Large reduction 100:1 in one step
As default the worm gearboxes enable reductions of up to 100:1 in one single step or 10.000:1 in a double decrease. An equivalent gearing with the same gear ratios and the same transferred power can be bigger than a worm gearing. In the mean time, the worm gearbox is usually in a more simple design.
A double reduction could be composed of 2 standard gearboxes or as a particular gearbox.
Worm gearbox
Ratios
Maximum output torque
[Nm]
Housing design
Series 35
5:1 – 90:1
25
Aluminium
Series 42
5:1 – 75:1
50
Cast iron
Series 52
7:1 – 60:1
130
Cast iron
Series 61
7:1 – 100:1
200
Cast iron
Series 79
7:1 – 60:1
300
Cast iron
Series 99
7:1 – 100:1
890
Cast iron
Other product advantages of worm gearboxes in the EP-Series:
Compact design
Compact design is among the key phrases of the standard gearboxes of the EP-Series. Further optimisation may be accomplished by using adapted gearboxes or special gearboxes.
Low noise
Our worm gearboxes and actuators are really quiet. This is due to the very soft working of the worm gear combined with the use of cast iron and high precision on component manufacturing and assembly. Regarding the our precision gearboxes, we consider extra care of any sound that can be interpreted as a murmur from the apparatus. So the general noise level of our gearbox is usually reduced to an absolute minimum.
Angle gearboxes
On the worm gearbox the input shaft and output shaft are perpendicular to one another. This frequently proves to become a decisive benefit making the incorporation of the gearbox substantially simpler and smaller sized.The worm gearbox can be an angle gear. This is often an edge for incorporation into constructions.

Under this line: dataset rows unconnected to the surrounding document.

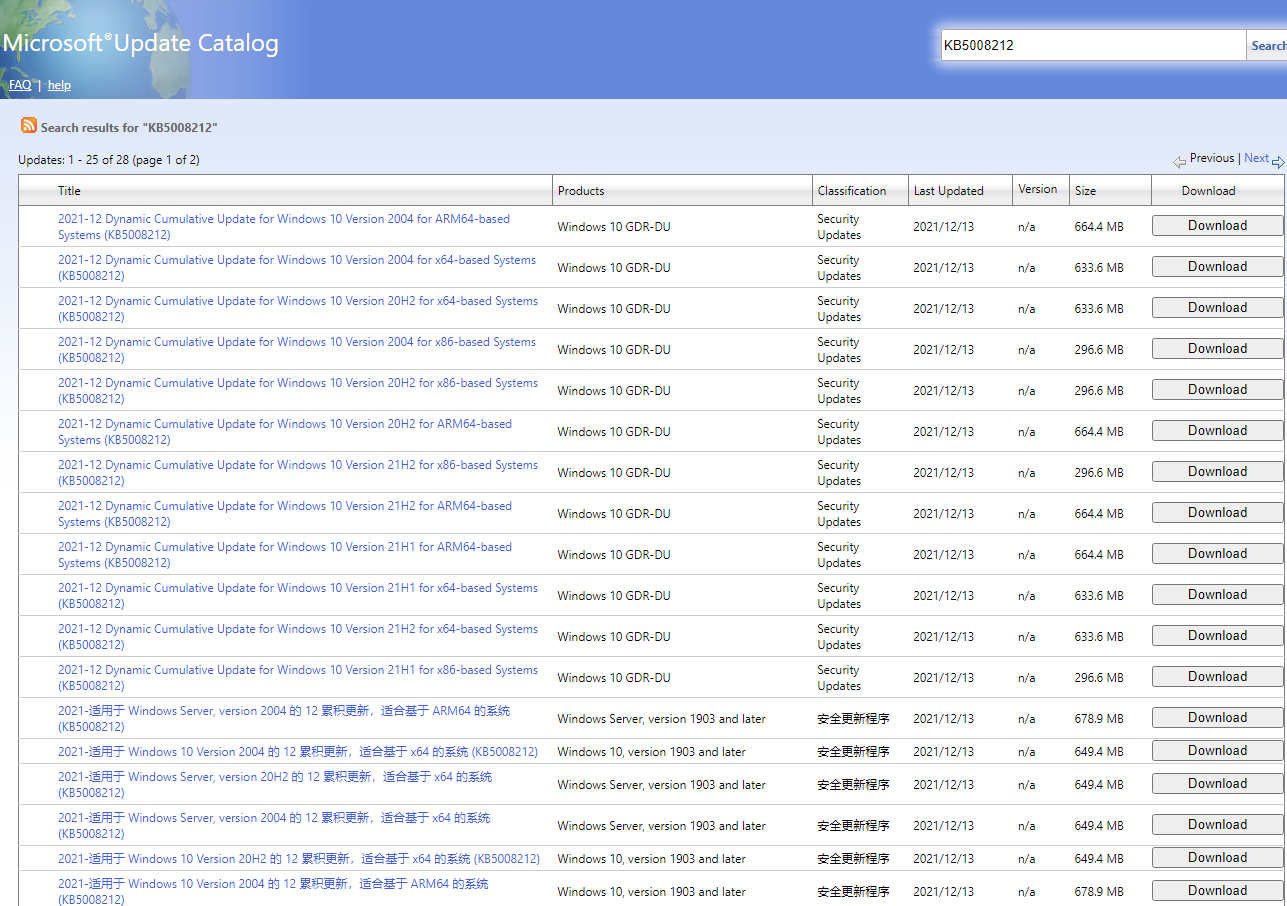This screenshot has width=1287, height=906.
Task: Click the RSS feed icon
Action: click(x=29, y=126)
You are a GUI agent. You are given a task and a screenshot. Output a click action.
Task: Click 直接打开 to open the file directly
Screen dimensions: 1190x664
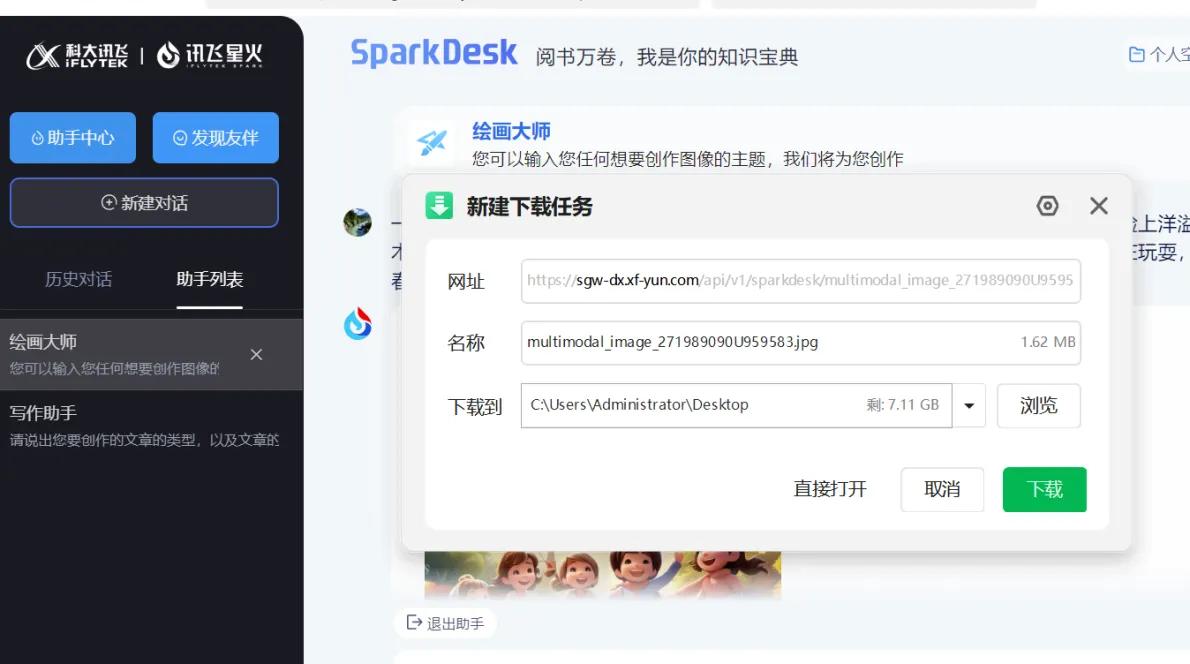point(829,489)
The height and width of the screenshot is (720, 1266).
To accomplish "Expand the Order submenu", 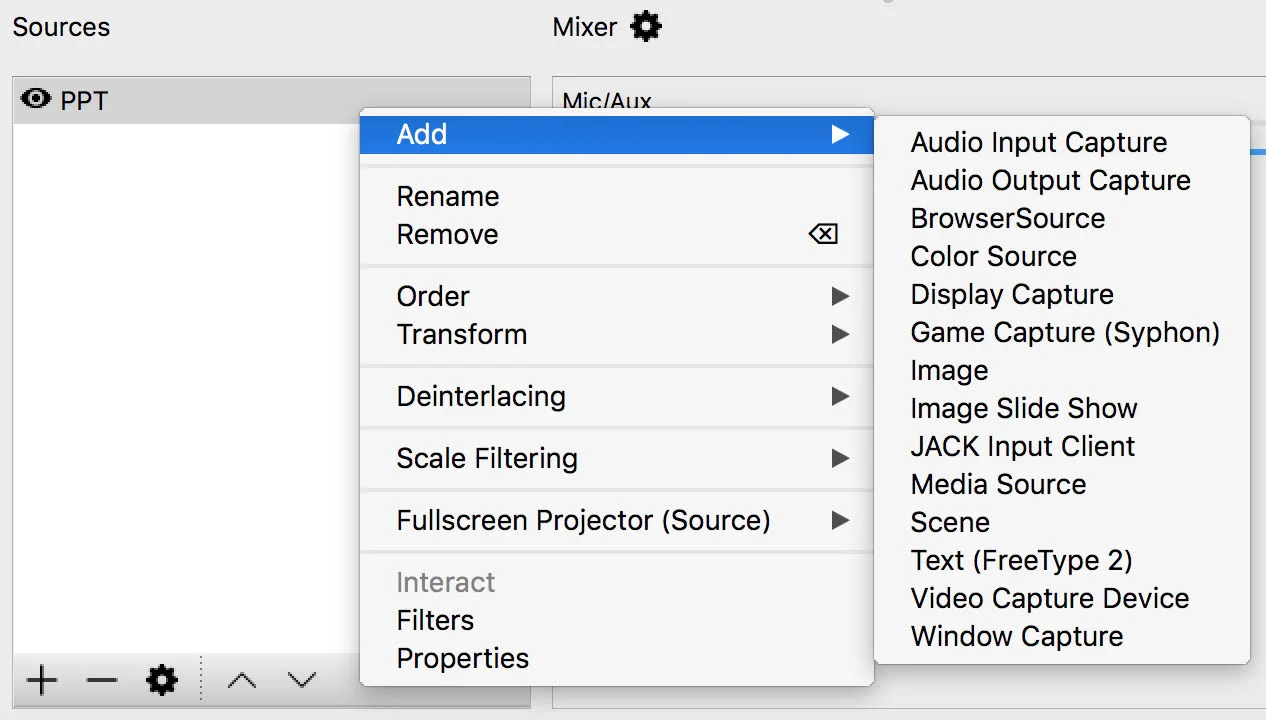I will (x=617, y=296).

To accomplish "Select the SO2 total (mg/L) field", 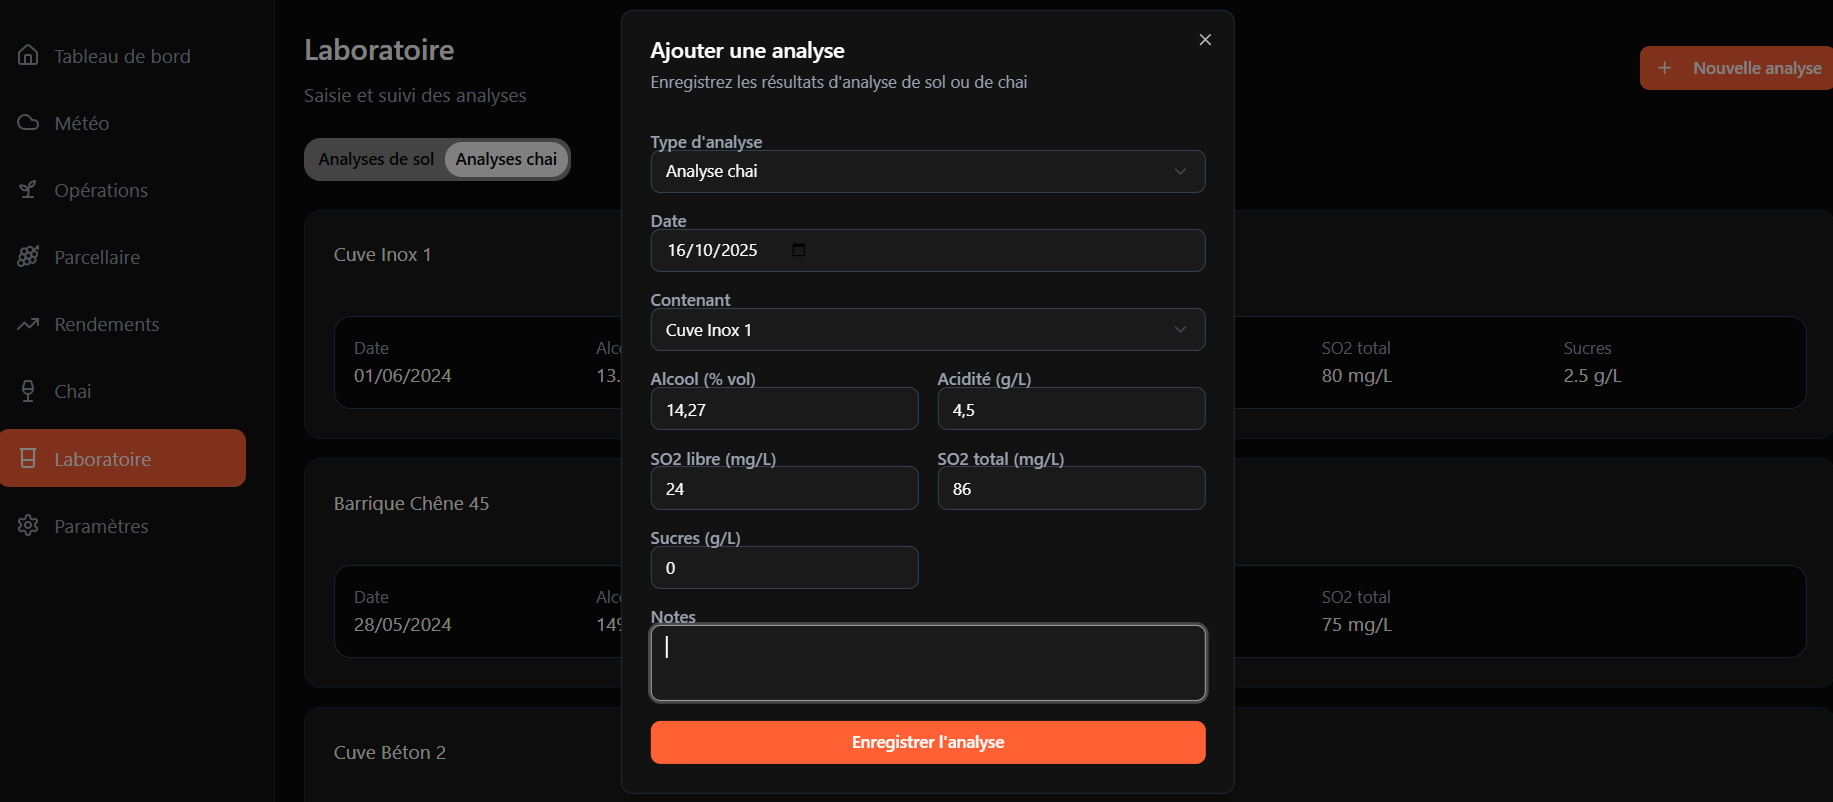I will pos(1070,489).
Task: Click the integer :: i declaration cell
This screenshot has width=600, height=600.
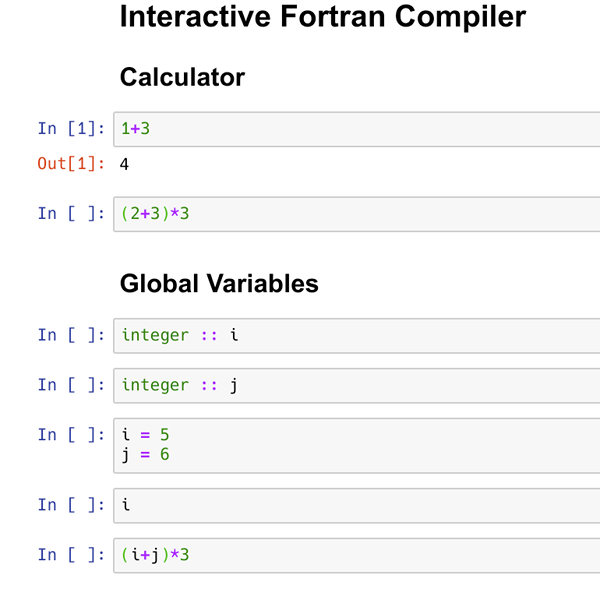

Solid bearings in solid housing
The output shaft of the EP worm gearbox is quite firmly embedded in the apparatus house and is ideal for immediate suspension for wheels, movable arms and other parts rather than needing to build a separate suspension.
Self locking
For larger gear ratios, Ever-Power worm gearboxes provides a self-locking impact, which in many situations can be utilized as brake or as extra protection. Also spindle gearboxes with a trapezoidal spindle are self-locking, making them ideal for a wide range of solutions.